En juin dernier, Tim Dup débarquait avec son troisième album studio, l’intrépide et solaire La course folle. Pour défendre ce projet en bonne et due forme, l’artiste a opté pour un set-up live plutôt intéressant : pour la première fois, il a laissé tomber sa casquette de crooner pour s’entourer d’un bassiste, Thomas Clairice, et d’un guitariste, François Lasserre. “Je n’avais pas envie de lâcher les rythmiques électro ni le côté bande électronique, qui font partie intégrante de mon identité sonore. Par contre, j’avais envie d’une vraie basse qui pouvait s’allier à ça. Quant à la guitare, ça me permettait de retirer beaucoup de choses des bandes, et d’avoir une dimension plus rock.” En décalant les mélodies des synthés à la guitare, Tim Dup est parvenu à ajouter une composante plus agressive à son projet : “Avec cette formation-là, il y a un aspect plus rock qui n’est pas du tout présent sur les albums. Ça donne une énergie nouvelle qui va homogénéiser les trois albums, qui sont en fait très différents musicalement.” Interprétées de cette façon, les chansons mélancoliques de l’artiste prennent une toute autre allure : “C’est une énergie qui donne à la fois quelque chose de très organique, de très vivant, et de fiévreux aussi : il y a le côté basse-guitare qui est plus tendu,” explique-t-il.

En plus de l’aider à se renouveler, cette configuration permet également à l’artiste de lâcher son poste au piano, et de se concentrer sur l’interprétation : “Je propose quelque chose d’autre, de très surprenant : moi-même je suis surpris, soir après soir, du boulot qu’on fait et de ce que ça rend. Je suis content, ça me sort aussi de cette étiquette musicale un peu sage.”

4 images
© Diane Sagnier

Un spectacle à plusieurs dimensions

Pour cette tournée, Tim Dup a choisi la pluralité. En plus de moments instrumentaux enragés, de cris dans le micro et de riffs endiablés, l’artiste nous emmene dans des contrées plus calmes et plus intimes, bercées par les pianos et les ukuleles. “Ce qu’on a essayé de faire, c’est d’avoir des phases différentes : on commence avec des choses assez tendres, plutôt down temp et good mood, ensuite il y a une rupture un peu plus violente et plus dark avec l’enchainement de “La course folle” et “Une envie méchante”, qui sont un peu plu rentre-dedans,” explique l’artiste. 
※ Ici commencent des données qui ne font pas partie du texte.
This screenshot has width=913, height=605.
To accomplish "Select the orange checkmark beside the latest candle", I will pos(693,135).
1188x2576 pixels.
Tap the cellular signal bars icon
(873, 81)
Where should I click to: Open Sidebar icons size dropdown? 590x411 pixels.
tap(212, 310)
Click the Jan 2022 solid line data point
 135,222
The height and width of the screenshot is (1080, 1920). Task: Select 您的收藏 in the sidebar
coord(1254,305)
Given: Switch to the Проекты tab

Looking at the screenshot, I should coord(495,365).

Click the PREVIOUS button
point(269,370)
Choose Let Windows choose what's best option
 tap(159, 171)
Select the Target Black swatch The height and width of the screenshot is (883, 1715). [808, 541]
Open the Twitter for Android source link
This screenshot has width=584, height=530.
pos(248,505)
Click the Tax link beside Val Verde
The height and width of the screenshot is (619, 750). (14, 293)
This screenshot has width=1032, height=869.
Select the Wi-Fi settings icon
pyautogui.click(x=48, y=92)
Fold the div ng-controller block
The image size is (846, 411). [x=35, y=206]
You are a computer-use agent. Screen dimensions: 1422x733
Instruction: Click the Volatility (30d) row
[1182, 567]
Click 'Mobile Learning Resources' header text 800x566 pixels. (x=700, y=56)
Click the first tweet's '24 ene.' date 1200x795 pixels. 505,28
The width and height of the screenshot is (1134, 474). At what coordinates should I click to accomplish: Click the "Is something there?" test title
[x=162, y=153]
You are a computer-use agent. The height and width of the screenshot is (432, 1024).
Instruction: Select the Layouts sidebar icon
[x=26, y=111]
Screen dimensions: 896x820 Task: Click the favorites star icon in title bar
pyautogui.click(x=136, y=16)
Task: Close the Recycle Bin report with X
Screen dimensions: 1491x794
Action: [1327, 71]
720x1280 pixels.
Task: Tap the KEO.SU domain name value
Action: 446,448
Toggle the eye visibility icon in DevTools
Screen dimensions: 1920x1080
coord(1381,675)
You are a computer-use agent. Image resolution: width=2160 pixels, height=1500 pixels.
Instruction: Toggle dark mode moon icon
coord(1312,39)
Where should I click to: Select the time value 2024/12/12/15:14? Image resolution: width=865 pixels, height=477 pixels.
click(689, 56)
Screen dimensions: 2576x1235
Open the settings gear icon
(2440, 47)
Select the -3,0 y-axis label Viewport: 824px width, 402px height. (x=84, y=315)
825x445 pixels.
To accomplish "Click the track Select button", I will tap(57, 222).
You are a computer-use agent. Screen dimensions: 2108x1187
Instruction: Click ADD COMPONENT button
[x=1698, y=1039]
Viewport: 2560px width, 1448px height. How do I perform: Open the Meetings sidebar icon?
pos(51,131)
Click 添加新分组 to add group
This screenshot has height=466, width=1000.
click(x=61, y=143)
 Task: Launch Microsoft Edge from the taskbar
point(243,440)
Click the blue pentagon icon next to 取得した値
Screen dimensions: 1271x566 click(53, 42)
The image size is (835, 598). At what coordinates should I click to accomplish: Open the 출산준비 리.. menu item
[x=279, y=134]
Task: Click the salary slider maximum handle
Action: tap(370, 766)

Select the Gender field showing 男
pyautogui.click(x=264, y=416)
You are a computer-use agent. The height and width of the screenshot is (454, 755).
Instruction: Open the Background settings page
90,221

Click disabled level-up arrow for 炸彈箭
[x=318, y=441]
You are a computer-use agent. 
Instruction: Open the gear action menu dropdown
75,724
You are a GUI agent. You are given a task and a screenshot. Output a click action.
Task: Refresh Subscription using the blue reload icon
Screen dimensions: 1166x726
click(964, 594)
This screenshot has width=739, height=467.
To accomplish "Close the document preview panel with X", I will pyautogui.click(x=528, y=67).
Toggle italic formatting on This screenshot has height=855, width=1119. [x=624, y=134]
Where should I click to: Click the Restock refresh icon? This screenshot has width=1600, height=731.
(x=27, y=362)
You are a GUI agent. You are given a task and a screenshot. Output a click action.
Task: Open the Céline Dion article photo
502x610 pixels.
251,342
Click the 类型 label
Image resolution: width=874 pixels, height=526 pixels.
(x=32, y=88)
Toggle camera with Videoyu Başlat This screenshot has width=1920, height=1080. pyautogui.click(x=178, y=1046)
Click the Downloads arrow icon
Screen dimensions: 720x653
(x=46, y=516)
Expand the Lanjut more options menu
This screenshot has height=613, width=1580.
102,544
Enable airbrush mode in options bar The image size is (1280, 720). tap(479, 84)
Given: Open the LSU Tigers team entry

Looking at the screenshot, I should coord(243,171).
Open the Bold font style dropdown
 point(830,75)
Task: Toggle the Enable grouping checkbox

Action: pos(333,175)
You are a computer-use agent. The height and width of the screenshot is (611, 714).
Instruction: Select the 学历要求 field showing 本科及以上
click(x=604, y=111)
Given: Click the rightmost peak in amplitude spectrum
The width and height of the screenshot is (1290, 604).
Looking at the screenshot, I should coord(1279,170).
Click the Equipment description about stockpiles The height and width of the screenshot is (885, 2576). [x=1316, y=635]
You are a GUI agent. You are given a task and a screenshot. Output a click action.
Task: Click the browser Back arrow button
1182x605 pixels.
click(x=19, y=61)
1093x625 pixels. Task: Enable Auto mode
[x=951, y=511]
Très vite, les choses s'enchainent avec une phase plus solaire, dansante et presque décalée avec "Mourir vieux (avec toi)” et “Juste pour te plaire”. L’artiste entre alors en contact avec le public, et descend dans la fosse pour y interpreter un morceau tout en finesse, se frayant un chemin dans la foule subjuguée. “Je trouvais ça intéressant de complètement casser le mood avec un truc complètement hors du temps, un moment très intime dans le public,” dit-il. À la fin du concert, Tim Dup se replonge dans un profond duo avec son piano, un moment bien à lui qui envoute et ensorcelle. “C’est drôle parce qu’il y a vraiment ce côté itinérance, j’ai comme envie d’embarquer les gens sur un chemin."

4 images
© Diane Sagnier

Des visuels simples et marquants

Pour accompagner cette set list variée, l'artiste a mis en place une création visuelle très bien léchée : à plusieurs moments, clips, films de vacances et documentaires sont projetés, et assistent l'artiste dans sa démarche créative. “C’est la première fois que je conscientise la dimension du spectacle. J’ai très longtemps tourné seul sur scène et j’ai adoré, mais t’es tout de suite moins dans le show étant donné que tu cristallises tout sur toi. Cette fois-ci, on a aussi une création lumière, des projections vidéo, des moments instrumentaux, et ces phases-là qui t’emmènent un peu à droite à gauche.”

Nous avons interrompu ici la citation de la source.